As to risk-layered products with low FICOs and high LTVs, at the end of the second quarter, we had total guarantees of about $10 billion, or less than 1% of our portfolio, and nearly all of this had credit enhancement.

Lastly, let me give you my views on counter-party credit risk. We believe we manage this very well. In periods like this, we're even more vigilant on these risks. We analyze and stress test a lot of detailed information in order to better anticipate and monitor potential deterioration in the credit quality of mortgage insurers and the seller services that we do business with. Our evaluation of the MIs is that they are adequately capitalized. While some of them may fare better than others in the current market, in the long term we're comfortable with our position is.

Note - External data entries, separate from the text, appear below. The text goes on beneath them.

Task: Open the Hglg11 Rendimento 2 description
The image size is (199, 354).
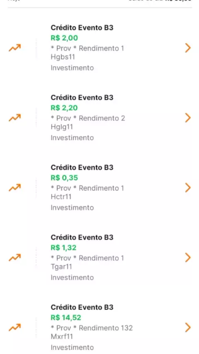Action: (88, 122)
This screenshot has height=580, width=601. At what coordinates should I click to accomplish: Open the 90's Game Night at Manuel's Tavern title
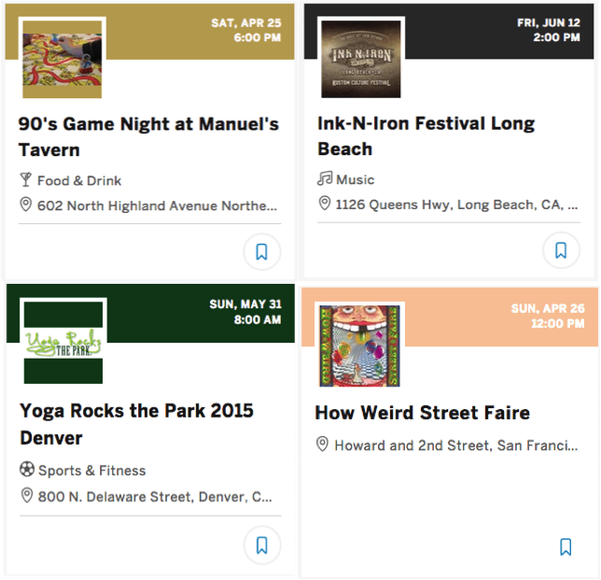(x=148, y=137)
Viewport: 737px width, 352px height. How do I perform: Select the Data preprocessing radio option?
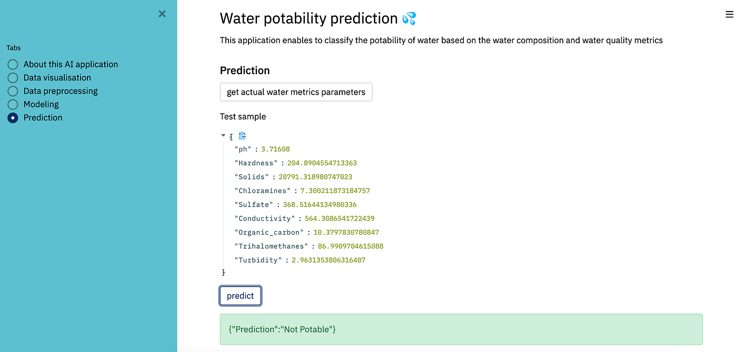13,91
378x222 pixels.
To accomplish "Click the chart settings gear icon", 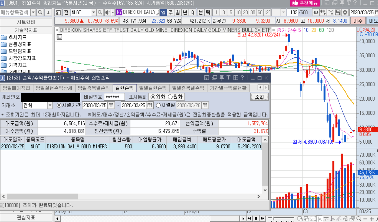I will (x=345, y=12).
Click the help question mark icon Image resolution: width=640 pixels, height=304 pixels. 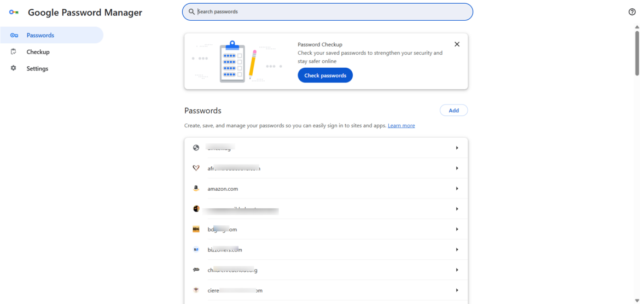pos(632,12)
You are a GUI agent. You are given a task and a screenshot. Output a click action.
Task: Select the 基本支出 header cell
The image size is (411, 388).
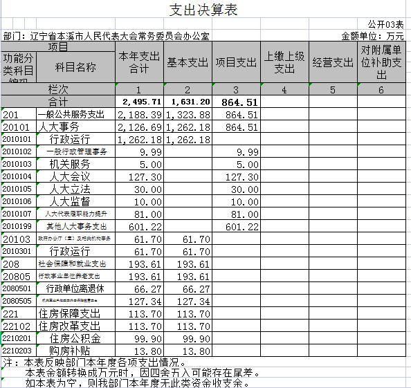tap(188, 62)
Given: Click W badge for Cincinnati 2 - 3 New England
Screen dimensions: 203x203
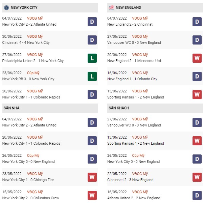Looking at the screenshot, I should [x=197, y=177].
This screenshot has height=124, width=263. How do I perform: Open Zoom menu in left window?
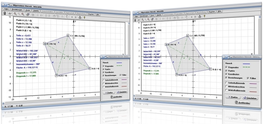pos(28,10)
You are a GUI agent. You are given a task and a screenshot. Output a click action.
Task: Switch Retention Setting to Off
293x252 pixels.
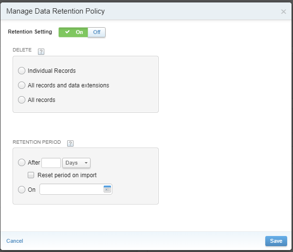click(x=96, y=32)
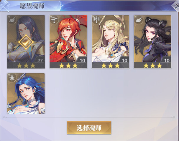Click the 愿望魂师 title text
The width and height of the screenshot is (179, 141).
tap(32, 6)
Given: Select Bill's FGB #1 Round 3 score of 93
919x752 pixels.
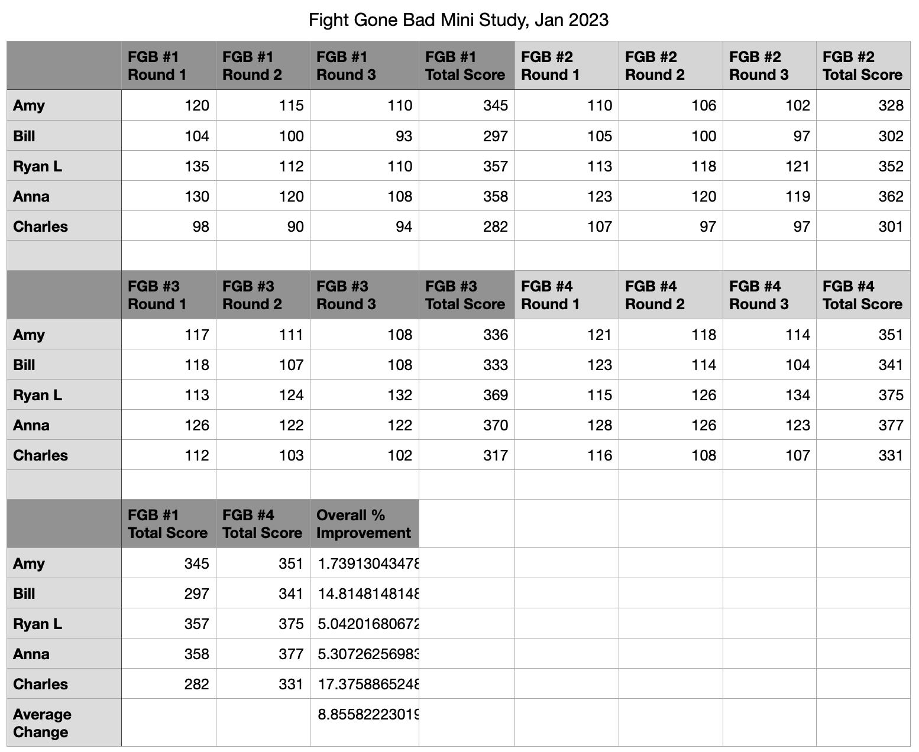Looking at the screenshot, I should coord(364,136).
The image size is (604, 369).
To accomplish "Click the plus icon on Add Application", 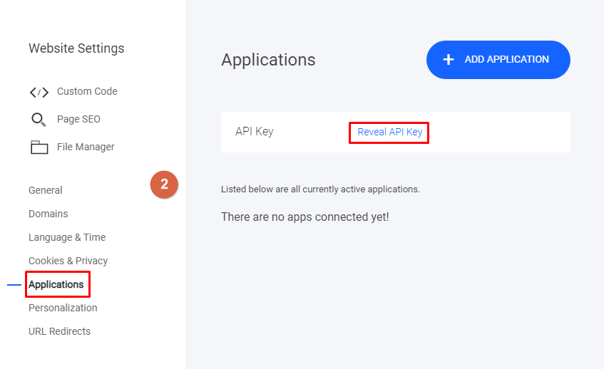I will coord(449,60).
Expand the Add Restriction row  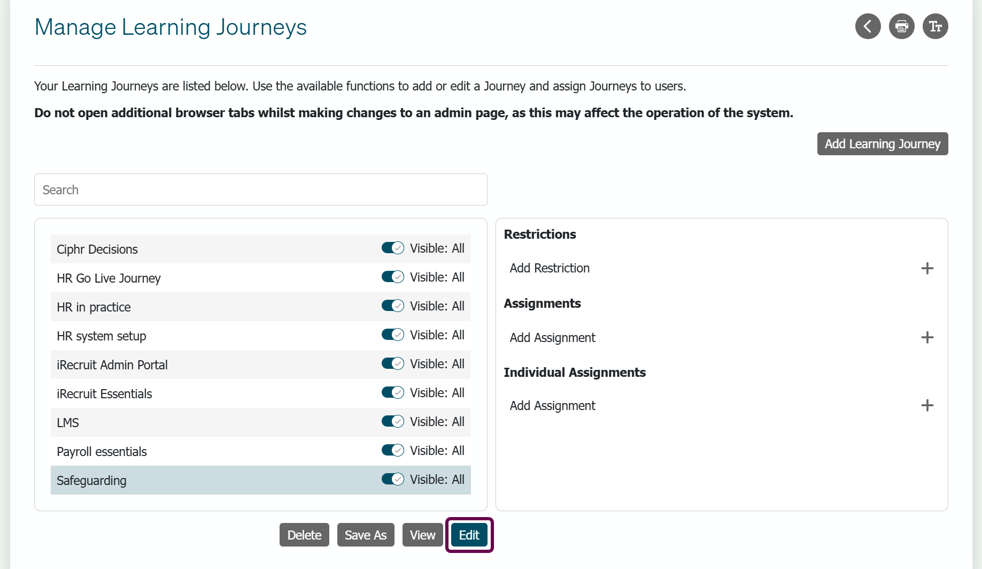[722, 268]
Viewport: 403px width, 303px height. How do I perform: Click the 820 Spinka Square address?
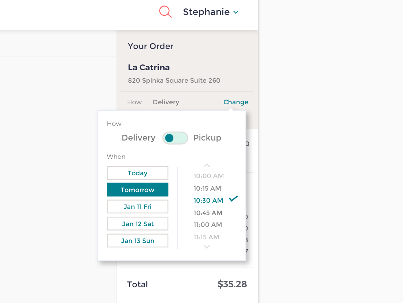pyautogui.click(x=174, y=81)
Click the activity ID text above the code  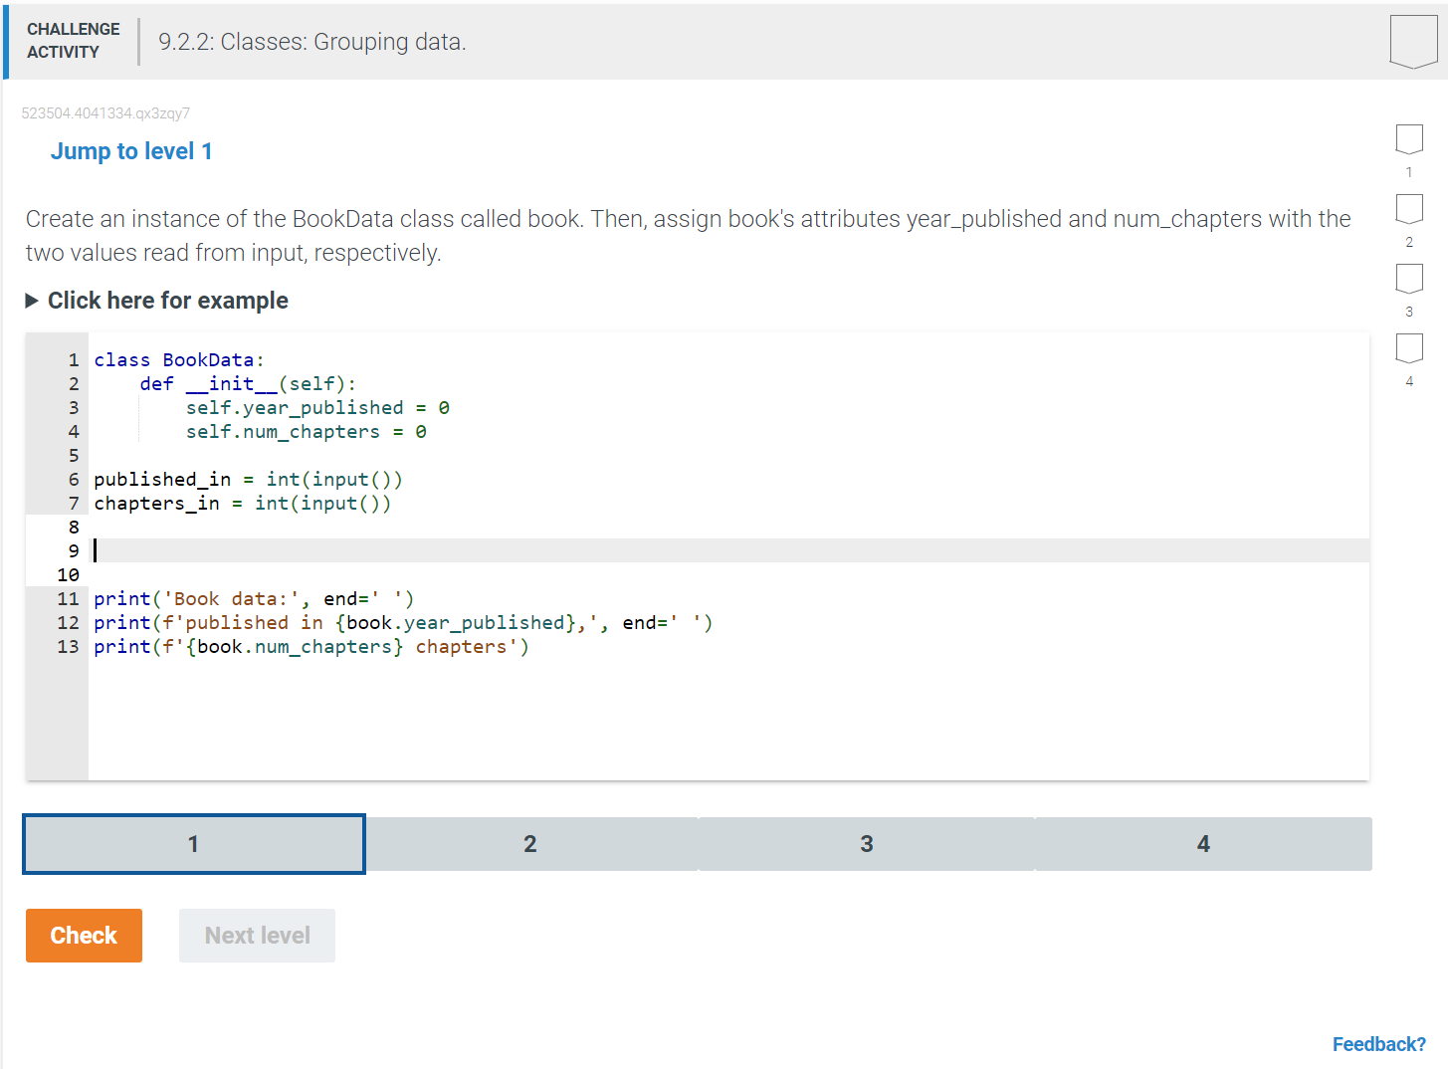pos(106,112)
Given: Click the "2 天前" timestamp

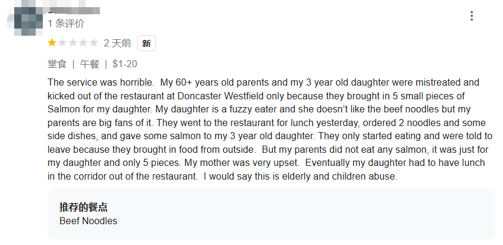Looking at the screenshot, I should 117,43.
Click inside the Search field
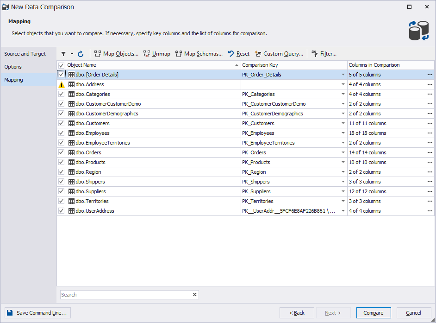Screen dimensions: 436x323 pos(125,295)
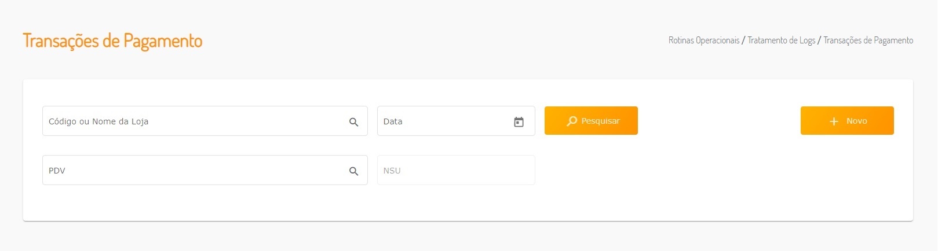The height and width of the screenshot is (251, 938).
Task: Click the slash after Tratamento de Logs
Action: coord(819,40)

On the seller services side, we maintain a comprehensive watch list for those companies where we believe risks are elevated and take risk reduction actions to lower our exposures. Over the last nine months, some of our services have run into trouble, but we have taken the appropriate steps and have not incurred any material losses. In addition, in the event of a significant disruption, we have provisions to protect our risk positions and insure servicing by capable counter parties.

When we put all this together on the credit front, from a regional exposure, product concentration and counter-party credit risk respective, we are well positioned in the current environment.

With that, let me now turn to the second quarter results. As we announced this morning, Freddie Mac earned net income of $764 million in the second quarter, down from $1.4 billion a year ago. On a pre-tax basis, practically all of this decline resulted from an increase of $592 million in credit-related expenses and credit-related mark-to-market items.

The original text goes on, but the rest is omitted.